Superexchange-induced Pt-O-Ti3+ site on single photocatalyst for efficient H2 production with organics degradation in wastewater

Abstract

Efficient photocatalytic H2 production from wastewater instead of pure water is a dual solution to the environmental and energy crisis, but due to the rapid recombination of photoinduced charge in the photocatalyst and inevitable electron depletion caused by organic pollutants, a significant challenge of dual-functional photocatalysis (simultaneous oxidative and reductive reactions) in single catalyst is designing spatial separation path for photogenerated charges at atomic level. Here, we designed a Pt-doped BaTiO3 single catalyst with oxygen vacancies (BTPOv) that features Pt-O-Ti3+ short charge separation site, which enables excellent H2 production performance (1519 μmol·g-1·h-1) while oxidizing moxifloxacin (k = 0.048 min-1), almost 43 and 98 times than that of pristine BaTiO3 (35 μmol·g-1·h-1 and k = 0.00049 min-1).
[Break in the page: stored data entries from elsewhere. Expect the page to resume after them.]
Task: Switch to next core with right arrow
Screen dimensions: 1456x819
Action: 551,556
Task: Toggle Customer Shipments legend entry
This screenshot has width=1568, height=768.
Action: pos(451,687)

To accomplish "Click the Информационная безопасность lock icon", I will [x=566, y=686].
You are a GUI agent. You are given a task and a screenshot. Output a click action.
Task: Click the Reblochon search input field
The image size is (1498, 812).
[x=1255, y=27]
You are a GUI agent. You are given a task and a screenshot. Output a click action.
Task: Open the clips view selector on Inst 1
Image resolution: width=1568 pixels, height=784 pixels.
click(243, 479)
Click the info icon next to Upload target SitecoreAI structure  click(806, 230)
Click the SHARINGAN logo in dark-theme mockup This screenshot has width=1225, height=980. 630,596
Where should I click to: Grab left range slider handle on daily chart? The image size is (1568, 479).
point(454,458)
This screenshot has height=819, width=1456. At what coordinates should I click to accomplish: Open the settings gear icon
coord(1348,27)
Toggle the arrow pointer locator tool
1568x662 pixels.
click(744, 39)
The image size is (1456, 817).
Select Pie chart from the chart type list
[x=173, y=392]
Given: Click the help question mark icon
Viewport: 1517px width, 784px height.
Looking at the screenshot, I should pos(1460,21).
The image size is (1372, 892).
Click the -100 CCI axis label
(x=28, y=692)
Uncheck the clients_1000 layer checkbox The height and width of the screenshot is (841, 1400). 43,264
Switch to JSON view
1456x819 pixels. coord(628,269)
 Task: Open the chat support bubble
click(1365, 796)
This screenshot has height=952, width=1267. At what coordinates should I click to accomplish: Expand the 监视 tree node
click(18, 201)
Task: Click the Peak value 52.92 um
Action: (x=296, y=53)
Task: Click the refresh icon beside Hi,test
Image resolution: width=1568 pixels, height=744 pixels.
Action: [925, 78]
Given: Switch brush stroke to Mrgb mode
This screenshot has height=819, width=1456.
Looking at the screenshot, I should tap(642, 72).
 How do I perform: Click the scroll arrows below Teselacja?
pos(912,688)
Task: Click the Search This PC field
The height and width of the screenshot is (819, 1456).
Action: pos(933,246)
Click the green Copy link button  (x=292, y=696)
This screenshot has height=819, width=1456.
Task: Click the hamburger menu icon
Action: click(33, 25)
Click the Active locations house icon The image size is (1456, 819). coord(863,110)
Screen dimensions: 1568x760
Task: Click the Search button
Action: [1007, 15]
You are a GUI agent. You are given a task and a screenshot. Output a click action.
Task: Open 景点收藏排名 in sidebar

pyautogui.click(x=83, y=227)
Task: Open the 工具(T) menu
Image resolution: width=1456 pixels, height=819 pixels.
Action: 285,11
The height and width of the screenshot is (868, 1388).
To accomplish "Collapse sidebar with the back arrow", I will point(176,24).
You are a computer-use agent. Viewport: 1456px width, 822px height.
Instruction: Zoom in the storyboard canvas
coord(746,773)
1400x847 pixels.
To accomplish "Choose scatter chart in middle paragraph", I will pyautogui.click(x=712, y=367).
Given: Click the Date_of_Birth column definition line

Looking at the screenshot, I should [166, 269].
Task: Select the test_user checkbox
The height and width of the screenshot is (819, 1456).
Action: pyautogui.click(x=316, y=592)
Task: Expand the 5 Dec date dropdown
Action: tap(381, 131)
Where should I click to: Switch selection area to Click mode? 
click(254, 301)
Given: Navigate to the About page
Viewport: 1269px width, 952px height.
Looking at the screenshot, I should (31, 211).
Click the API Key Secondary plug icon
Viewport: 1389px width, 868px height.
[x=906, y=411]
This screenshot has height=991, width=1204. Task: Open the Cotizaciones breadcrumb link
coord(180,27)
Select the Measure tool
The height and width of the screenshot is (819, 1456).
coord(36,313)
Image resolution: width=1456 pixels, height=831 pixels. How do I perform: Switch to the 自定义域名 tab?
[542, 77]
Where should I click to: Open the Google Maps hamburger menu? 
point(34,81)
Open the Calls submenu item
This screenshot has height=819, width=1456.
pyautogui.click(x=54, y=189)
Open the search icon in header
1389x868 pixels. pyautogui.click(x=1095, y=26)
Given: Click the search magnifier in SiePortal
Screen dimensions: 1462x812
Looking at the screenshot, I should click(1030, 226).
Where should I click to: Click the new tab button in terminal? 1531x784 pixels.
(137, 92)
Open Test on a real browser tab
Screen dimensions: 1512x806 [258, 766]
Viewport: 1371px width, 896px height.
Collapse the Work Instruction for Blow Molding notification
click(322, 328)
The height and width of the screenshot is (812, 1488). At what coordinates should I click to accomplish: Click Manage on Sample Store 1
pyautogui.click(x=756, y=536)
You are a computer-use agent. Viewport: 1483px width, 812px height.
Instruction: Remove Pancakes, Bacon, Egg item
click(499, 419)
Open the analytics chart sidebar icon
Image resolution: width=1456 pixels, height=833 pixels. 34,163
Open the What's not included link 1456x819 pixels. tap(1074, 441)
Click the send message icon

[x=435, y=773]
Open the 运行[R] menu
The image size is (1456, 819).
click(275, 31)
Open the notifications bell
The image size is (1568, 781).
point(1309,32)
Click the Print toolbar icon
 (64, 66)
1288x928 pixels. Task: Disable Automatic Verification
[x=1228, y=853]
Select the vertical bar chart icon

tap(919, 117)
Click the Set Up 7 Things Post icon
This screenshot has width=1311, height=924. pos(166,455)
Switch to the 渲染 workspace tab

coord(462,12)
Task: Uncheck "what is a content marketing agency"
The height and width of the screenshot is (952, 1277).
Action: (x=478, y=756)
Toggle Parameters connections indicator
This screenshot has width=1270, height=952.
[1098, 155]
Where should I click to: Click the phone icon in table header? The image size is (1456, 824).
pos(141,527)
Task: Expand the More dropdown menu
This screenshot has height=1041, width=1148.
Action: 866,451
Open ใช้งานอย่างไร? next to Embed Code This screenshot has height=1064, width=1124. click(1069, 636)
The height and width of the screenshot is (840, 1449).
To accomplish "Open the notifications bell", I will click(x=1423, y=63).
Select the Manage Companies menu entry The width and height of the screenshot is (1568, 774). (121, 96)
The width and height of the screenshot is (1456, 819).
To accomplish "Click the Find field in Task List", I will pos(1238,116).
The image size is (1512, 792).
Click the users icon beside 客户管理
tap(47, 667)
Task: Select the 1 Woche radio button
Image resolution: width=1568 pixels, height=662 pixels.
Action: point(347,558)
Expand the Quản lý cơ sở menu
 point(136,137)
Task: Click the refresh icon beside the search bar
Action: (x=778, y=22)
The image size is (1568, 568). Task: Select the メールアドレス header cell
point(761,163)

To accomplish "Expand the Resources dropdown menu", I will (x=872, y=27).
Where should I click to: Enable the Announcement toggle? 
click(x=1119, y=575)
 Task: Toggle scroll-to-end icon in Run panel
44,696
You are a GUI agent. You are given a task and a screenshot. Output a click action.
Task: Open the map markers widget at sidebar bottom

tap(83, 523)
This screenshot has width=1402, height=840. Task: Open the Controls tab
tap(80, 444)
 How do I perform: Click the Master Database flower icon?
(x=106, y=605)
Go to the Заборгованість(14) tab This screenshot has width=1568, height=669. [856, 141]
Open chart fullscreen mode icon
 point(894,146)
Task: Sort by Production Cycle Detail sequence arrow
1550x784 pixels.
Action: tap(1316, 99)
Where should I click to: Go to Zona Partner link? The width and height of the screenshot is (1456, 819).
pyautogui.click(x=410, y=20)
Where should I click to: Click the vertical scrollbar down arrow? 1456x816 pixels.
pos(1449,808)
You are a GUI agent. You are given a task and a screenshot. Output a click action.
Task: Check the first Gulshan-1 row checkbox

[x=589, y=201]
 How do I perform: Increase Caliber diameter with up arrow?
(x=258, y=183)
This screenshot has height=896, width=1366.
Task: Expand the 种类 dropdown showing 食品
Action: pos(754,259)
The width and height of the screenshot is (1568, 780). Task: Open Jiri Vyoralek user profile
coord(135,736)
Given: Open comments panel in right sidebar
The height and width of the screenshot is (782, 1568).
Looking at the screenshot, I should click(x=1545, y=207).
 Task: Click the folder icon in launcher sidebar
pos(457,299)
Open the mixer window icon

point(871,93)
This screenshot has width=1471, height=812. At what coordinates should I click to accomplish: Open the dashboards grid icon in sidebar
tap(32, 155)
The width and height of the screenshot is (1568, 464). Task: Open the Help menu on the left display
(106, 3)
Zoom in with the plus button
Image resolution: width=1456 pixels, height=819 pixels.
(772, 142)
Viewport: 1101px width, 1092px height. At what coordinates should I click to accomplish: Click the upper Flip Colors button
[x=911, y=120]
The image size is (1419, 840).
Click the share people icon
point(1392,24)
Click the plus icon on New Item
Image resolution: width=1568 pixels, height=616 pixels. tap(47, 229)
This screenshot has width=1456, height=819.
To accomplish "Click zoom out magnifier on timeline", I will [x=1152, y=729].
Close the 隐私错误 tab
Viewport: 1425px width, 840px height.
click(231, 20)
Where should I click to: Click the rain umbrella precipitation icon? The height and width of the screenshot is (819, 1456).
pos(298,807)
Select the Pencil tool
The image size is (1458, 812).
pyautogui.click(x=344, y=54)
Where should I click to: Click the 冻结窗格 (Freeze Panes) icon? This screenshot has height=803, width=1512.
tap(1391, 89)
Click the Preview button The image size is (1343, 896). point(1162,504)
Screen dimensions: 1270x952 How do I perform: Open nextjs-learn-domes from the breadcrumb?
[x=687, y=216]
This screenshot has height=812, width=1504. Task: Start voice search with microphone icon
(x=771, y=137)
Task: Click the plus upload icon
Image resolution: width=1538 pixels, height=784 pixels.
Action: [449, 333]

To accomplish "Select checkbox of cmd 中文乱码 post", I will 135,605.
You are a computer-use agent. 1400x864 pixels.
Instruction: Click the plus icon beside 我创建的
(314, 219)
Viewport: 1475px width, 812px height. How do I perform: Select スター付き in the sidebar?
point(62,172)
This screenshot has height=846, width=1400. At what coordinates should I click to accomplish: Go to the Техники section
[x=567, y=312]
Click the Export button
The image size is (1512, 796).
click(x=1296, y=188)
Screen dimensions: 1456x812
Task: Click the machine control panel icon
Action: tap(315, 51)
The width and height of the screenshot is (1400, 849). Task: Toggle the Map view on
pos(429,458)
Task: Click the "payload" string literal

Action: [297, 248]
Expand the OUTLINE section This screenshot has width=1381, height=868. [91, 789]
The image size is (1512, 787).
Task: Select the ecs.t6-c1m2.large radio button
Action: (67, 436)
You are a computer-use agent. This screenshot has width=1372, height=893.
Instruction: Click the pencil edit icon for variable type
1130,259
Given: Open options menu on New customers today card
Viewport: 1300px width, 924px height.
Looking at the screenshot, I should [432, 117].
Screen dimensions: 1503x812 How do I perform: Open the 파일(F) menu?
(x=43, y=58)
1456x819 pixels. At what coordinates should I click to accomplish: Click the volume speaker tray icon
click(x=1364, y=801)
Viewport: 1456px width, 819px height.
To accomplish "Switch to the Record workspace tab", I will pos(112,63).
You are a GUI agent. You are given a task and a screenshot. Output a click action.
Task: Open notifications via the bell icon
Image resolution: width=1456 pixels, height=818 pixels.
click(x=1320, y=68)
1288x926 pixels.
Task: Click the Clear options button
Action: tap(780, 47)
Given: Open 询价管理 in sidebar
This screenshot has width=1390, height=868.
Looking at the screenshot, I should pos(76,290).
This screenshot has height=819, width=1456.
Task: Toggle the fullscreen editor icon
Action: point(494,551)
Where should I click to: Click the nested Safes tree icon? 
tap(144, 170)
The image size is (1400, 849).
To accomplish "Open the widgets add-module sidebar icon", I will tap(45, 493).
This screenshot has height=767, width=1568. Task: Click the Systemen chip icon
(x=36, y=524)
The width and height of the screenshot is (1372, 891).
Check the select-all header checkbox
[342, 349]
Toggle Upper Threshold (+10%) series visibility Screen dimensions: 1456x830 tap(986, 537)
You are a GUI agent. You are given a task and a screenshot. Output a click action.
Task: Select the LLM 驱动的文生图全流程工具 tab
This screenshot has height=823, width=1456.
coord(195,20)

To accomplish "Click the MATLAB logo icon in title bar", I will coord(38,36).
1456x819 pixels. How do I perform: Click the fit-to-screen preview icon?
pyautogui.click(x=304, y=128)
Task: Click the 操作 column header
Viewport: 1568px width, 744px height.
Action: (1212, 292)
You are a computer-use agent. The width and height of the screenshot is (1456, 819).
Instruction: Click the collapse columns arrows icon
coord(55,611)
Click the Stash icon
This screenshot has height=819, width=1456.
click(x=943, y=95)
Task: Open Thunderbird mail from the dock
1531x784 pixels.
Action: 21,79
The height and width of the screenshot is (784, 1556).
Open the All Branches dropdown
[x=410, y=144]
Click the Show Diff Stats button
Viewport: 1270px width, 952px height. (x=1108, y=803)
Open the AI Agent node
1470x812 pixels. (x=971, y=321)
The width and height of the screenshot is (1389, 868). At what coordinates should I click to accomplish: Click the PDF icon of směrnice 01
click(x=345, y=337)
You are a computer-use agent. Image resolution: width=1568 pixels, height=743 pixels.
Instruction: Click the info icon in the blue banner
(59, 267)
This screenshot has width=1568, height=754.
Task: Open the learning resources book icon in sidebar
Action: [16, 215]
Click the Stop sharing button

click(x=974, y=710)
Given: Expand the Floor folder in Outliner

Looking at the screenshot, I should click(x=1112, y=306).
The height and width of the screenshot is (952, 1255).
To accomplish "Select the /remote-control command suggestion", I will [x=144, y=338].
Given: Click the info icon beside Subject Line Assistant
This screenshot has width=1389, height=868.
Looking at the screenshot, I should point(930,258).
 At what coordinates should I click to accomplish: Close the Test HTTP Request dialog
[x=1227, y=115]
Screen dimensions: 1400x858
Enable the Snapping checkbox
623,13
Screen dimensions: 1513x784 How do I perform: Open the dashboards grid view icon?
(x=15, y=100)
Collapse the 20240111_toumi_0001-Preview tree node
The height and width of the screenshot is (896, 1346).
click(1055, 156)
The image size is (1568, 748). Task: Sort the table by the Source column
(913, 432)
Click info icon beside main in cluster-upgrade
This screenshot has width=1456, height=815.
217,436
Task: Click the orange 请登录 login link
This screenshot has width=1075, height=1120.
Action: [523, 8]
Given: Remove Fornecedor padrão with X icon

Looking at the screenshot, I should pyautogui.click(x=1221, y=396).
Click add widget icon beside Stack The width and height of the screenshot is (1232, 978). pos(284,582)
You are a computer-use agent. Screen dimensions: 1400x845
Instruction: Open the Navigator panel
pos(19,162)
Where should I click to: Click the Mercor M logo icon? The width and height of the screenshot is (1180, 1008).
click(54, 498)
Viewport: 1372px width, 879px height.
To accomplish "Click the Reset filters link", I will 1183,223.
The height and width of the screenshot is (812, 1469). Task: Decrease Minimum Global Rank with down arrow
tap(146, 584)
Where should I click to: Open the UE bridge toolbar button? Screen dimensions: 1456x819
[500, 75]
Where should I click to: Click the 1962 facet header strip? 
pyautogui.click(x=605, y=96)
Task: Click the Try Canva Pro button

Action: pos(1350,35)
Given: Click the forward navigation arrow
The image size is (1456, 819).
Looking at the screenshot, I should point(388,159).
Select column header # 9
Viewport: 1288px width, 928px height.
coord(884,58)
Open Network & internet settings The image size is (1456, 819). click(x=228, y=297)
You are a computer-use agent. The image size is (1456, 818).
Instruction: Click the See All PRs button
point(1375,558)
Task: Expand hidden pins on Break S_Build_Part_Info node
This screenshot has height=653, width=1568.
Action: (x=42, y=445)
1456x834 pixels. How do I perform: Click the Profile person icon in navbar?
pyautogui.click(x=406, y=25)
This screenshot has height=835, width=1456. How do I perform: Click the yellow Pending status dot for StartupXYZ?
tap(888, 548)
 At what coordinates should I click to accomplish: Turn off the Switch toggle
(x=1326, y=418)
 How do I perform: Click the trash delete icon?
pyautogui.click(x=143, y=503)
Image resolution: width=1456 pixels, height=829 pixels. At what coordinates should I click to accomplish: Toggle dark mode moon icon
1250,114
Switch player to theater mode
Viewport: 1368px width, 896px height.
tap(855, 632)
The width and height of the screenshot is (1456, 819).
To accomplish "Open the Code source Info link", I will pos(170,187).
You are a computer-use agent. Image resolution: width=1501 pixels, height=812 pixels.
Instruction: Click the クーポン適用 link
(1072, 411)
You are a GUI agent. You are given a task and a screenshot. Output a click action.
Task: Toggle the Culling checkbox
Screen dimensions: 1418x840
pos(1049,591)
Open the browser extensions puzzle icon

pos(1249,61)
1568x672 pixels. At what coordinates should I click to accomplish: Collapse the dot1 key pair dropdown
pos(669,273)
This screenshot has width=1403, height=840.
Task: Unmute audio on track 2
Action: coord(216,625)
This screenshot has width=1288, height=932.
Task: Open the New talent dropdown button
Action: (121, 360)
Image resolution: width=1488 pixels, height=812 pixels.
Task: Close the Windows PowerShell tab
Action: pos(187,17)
The efficient charge separation path is demonstrated that the oxygen vacancies extract photoinduced charge from photocatalyst to catalytic surface, and the adjacent Ti3+ defects allow rapid migration of electrons to Pt atoms through the superexchange effect for H* adsorption and reduction, while the holes will be confined in Ti3+ defects for oxidation of moxifloxacin. Impressively, the BTPOv shows an exceptional atomic economy and potential for practical applications, a best H2 production TOF (370.4 h-1) among the recent reported dual-functional photocatalysts and exhibiting excellent H2 production activity in multiple types of wastewaters.